There’s a term Joseph Radhik often uses during his lectures, called the “creative gap”. “It is the space,” he says, “between where you want to be as a creative artist and where you are right now. If one is not discerning of their work, that gap is very small.” It impairs one from noticing the minute details that separate their pictures from what they truly want it to be.
Radhik, who is immensely critical of his own photographs, believes that the more you scrutinise your images, the more likely you are to grow as an artist and a storyteller.
Training the Eye
To anyone who has followed Joseph Radhik’s ascent as a wedding photographer, it would seem like he garnered success almost instantaneously. And while it is safe to agree that he did, it is also crucial to know that before he landed his first professional wedding assignment, he had already spent about a decade simply familiarising himself with the camera and the art of making beautiful images. Raised on a steady diet of National Geographic, and online photography forums, Radhik developed a keen sense of what makes a great picture. His biggest influences before joining the wedding photography industry were photojournalists with an eye for drama, and portrait photographers who mastered lighting.
“There’s a huge difference between being a photographer and a person with a camera,” he says. When in 2001, his father brought home a simple camera which could store only 18 images at a time, Radhik began to make a picture every single day.
He began by photographing ordinary things around him, chronicling the mundaneness of life. As the years progressed, he grew more confident of his abilities, and eventually over an online conversation with a stranger on Flickr, he agreed to shoot his first wedding for a client.
Ten months later, he had quit his job to pursue photography full-time, and had attracted attention as the IIM graduate who gave it all up for a more unconventional career. Joseph describes his early days in the industry as serendipitous. It all seemed to fall into place rather perfectly.
The Great Indian Wedding
In India, weddings are a grand and often peculiar affair. Radhik recalls photographing one in Pune where the bride arrived in a helicopter to greet her 95,000 guests in a stadium. On another occasion, he found himself in Haridwar, at the wedding of a scripture-reader which had drawn approximately 1,45,000 guests from around the globe.
“Along the way, I realised that the dramatic images came only when I was directing them. So, I went back to shooting what I used to do in the beginning, which is seeking out these tiny moments which go unnoticed. Today, my photography is a mix of both.”
“If anyone wants to know how big Indian weddings can get, this is it.” During the first two years of his wedding photography career, he found himself being flown to different parts of India, South Asia, and even Europe and Australia.

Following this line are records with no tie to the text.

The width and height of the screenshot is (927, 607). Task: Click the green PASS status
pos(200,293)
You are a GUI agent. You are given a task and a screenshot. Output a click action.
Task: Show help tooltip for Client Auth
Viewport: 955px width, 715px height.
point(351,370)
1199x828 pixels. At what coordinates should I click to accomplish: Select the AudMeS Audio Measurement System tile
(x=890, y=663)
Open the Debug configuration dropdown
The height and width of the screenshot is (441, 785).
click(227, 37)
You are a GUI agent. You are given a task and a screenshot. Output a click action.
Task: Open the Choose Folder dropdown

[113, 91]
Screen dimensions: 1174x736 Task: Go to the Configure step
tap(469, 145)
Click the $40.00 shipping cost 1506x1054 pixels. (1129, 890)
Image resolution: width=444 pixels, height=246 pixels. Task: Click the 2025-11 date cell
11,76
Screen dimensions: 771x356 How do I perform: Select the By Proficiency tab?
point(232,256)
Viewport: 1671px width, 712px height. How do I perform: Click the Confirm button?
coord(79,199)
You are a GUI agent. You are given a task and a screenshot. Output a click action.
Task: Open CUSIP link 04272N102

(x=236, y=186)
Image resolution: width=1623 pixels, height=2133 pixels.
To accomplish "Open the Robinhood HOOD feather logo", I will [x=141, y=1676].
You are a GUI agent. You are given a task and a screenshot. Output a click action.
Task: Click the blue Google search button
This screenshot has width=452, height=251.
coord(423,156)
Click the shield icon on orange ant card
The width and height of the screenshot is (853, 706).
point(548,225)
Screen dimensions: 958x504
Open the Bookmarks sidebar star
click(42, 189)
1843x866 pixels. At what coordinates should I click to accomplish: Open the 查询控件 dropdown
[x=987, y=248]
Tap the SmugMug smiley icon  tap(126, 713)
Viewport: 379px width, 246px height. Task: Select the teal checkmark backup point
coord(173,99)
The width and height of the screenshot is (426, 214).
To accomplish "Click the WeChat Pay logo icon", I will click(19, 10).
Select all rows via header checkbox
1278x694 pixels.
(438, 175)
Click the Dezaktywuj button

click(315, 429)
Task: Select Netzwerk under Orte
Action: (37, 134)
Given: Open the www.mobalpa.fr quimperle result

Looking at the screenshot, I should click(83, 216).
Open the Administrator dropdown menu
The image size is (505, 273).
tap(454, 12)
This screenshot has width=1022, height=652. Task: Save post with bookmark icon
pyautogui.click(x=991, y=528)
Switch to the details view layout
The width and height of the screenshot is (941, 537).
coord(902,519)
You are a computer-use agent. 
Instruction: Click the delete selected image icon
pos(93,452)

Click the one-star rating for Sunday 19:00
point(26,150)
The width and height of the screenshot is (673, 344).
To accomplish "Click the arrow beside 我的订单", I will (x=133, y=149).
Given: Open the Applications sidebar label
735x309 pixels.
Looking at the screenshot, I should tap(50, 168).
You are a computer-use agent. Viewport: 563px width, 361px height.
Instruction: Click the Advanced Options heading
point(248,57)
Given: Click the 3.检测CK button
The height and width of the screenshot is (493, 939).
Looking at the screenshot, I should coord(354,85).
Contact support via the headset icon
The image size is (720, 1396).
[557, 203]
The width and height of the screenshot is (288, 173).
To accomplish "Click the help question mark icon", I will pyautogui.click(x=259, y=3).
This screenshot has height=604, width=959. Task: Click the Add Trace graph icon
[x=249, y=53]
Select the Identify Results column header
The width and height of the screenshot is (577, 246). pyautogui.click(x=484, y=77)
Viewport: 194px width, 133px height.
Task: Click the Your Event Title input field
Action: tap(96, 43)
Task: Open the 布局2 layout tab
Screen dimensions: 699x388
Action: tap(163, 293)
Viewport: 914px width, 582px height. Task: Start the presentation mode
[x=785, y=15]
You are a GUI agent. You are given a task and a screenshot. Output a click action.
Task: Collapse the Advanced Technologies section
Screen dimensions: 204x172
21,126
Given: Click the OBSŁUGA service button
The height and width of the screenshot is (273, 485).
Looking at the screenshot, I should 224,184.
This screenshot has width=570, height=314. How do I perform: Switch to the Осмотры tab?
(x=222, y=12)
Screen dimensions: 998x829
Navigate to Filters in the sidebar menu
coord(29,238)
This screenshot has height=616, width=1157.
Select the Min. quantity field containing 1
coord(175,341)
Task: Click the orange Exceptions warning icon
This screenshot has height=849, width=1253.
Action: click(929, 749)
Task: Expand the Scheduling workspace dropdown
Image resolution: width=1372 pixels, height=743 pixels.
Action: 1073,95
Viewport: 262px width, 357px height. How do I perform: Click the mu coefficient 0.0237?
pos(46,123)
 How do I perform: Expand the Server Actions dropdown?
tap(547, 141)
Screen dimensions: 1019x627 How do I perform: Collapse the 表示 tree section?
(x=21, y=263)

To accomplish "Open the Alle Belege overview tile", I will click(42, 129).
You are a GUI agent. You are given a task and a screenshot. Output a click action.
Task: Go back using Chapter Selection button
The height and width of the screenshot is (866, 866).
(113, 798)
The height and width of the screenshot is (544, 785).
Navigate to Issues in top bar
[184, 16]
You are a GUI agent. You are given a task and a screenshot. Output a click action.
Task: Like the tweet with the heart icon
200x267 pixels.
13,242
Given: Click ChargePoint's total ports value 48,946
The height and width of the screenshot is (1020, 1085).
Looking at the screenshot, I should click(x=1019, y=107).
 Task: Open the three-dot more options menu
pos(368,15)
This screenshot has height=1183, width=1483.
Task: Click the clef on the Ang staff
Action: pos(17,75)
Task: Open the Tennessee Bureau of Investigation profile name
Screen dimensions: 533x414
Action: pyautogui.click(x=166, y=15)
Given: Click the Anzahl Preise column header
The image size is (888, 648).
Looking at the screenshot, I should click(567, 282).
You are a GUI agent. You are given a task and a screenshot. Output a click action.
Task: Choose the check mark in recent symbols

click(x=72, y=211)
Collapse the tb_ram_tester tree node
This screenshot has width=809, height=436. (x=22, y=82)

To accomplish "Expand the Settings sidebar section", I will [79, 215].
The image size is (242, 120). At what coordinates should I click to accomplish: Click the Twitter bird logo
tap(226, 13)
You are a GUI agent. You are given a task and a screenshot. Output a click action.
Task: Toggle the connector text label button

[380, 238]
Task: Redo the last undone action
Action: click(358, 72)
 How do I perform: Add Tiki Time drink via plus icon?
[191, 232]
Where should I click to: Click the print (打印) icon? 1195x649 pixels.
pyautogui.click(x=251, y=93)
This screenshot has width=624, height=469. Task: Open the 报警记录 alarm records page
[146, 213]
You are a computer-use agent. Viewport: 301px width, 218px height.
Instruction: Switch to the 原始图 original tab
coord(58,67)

Within months, he was shooting luxury weddings resplendent with extravagant decor and countless celebrities hired to entertain audiences.
“All of this fuelled my desire to make epic images.” However, by late 2015, it got to a point where he found himself growing jaded by all the drama.
Looking Closer
“I felt I was reaching the tethers of my own creativity. Because each photo I’d make had to be more dramatic than the previous one.” For some time, he contemplated whether the scale of the weddings he was shooting had a role to play in his ebbing enthusiasm. “However, I continued to shoot and told myself that all that matters is still there. I just had to go back and find that love.” Radhik recalled what he had learnt while shooting his first wedding, about how weaving stories and depicting relationships and quiet moments was immensely critical.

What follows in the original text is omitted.